Opdracht: Schaal alles van de regel met "Where should I" tot en met de regel met "pos(221,31)": geef die regels opnieuw, inclusief de verzoeken, en vermenigvuldig elke coördinaat in de antwoorden met 0,9, afgerond op hele getallen (halven naar boven). Laat de afbeeldingen weg.

Gegevens bij opdracht:

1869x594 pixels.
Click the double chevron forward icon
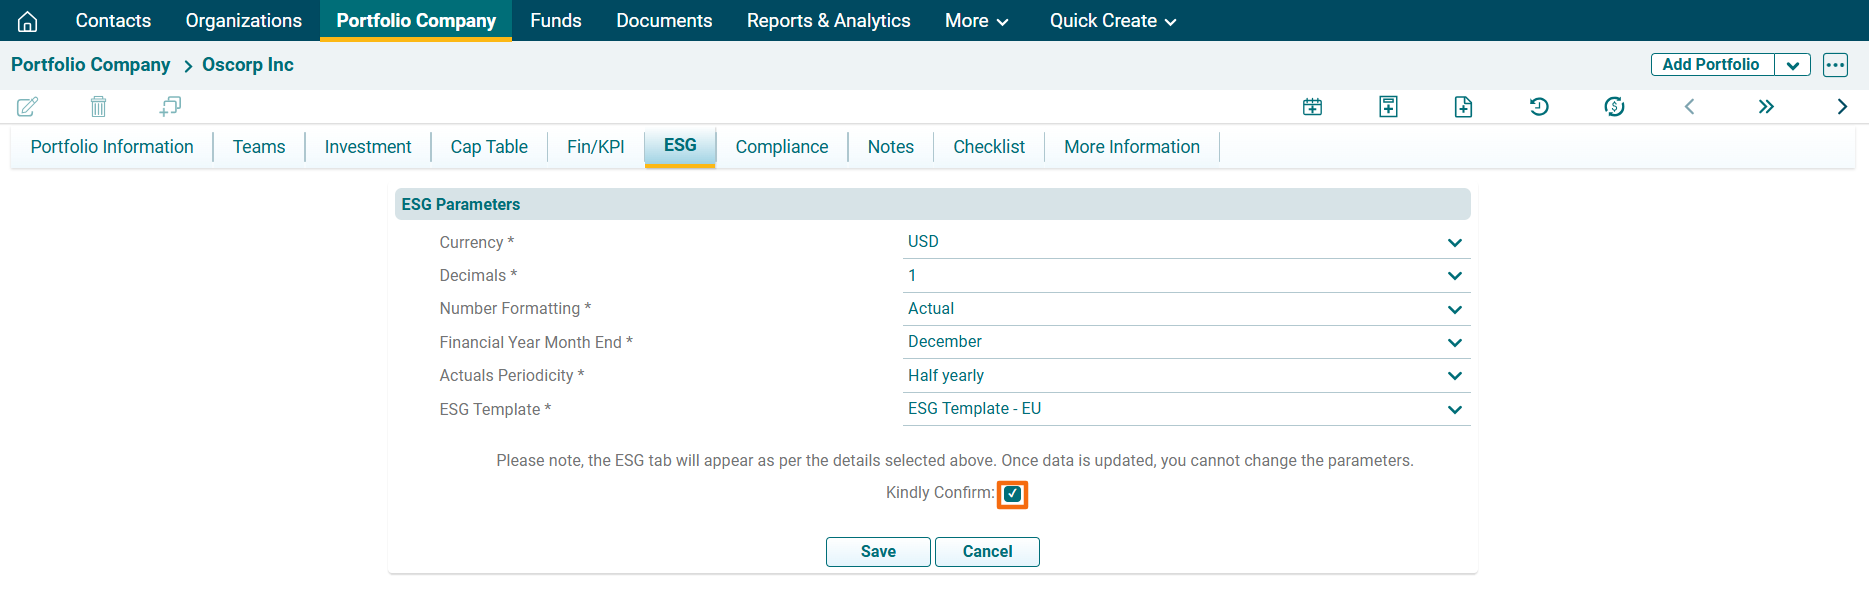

...

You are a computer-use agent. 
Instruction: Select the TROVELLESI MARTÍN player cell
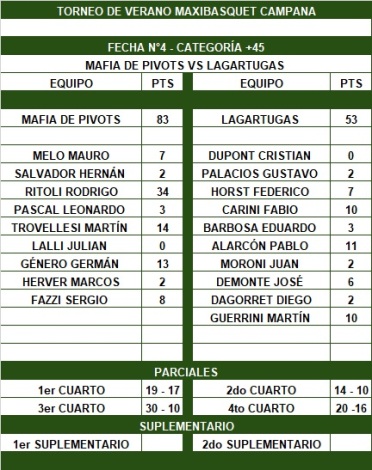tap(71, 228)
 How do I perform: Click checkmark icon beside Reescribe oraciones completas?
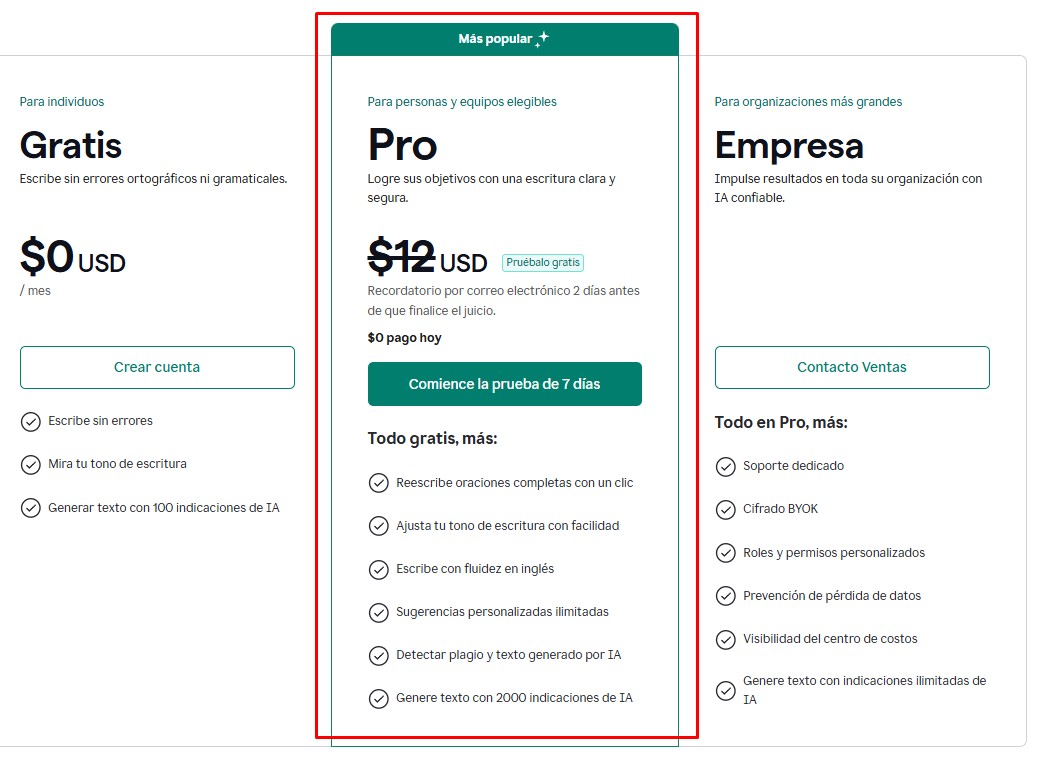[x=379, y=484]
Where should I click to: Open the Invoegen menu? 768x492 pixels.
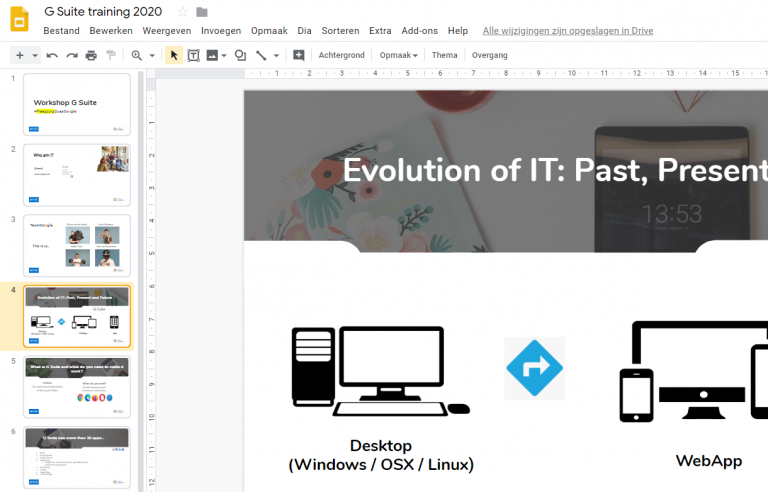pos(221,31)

Uitwerking:
Where should I click to: Open the Invoegen menu? 768x492 pixels.
pos(199,28)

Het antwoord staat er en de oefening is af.